Наш ректор решил ликвидировать одиннадцать факультетов и вместо них создать четыре школы. То есть несколько факультетов объединяют в одну школу,получаются такие суперфакультеты, что фактически это приводит к разрушению уже устоявшейся модели преподавания и работы со студентами. Кроме того, эти школы начинают существенно различаться по программам. И если раньше студенты могли переходить с базовой кафедры на базовую кафедру, то теперь, скорее всего, внутри школы они смогут, а между школами - нет.

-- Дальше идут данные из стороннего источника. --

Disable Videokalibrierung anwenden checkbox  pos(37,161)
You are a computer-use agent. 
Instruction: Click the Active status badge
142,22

академическое сообщество, студенты уходят в апатию
Постоянная централизация: лишить кафедры, преподавателей и студентов каких-либо полномочий, все увести наверх. И это очень тревожная и очень плохая тенденция, которая фактически приводит к тому, что академическое сообщество, в частности, студенты уходят в апатию. Им становится неинтересно. Естественно, от этого падает и качество образования, и курсы, вместо того, чтобы улучшаться, закостеневают еще больше, и так далее.
Тамара Ляленкова: Татьяна Львовна, есть мнение, что в правительство пришло некоторое число технократов, людей, которые могут логистически, экономически просчитывать какие-то вещи. Может быть, на те амбиции, которые часто транслирует Владимир Путин по поводу выхода в международное образовательное пространство, научный прорыв, высокие зарплаты преподавателей, они смогут наконец дать внятный совет, чтобы не было завышенных ожиданий и финансовых перекосов?..

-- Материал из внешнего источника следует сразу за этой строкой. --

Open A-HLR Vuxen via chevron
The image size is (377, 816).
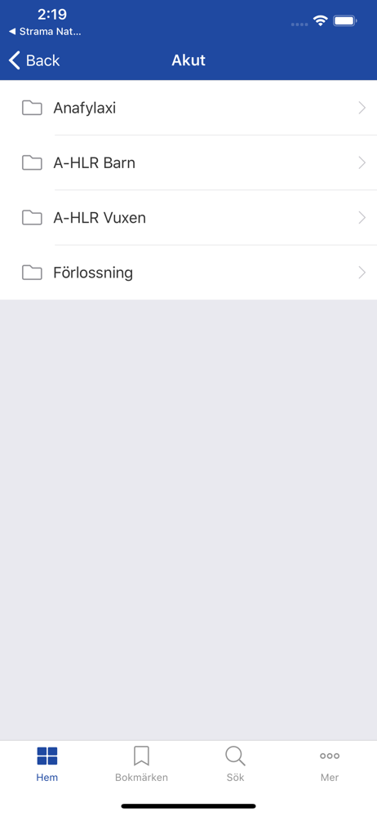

Татьяна Клячко: Я конкретно ничего не могут сказать по этому поводу. Если вы хотите прорыв, вы должны дать на это какие-то ресурсы, у вас должны быть кадры, которые способны это сделать. Ну, и здесь опять же встает вопрос – насколько этот кадр заинтересован в той работе, которую он делает. Если он не мотивирован, то вы можете дать ресурсы, можете убрать ресурсы - ничего не получите. Соответственно, либо создается определенная мотивация, как она была у людей, которые работали в физтехе, скажем, в 60-е – 70-е годы, и получали очень мощные научные результаты, либо она не создается. И меня очень тревожит то, о чем говорит коллега, потому что я вижу, что сейчас мотивация подрывается. Поэтому возможности "прорыва" как бы сокращаются, даже если пришедшие технократы будут хорошо распоряжаться ресурсами.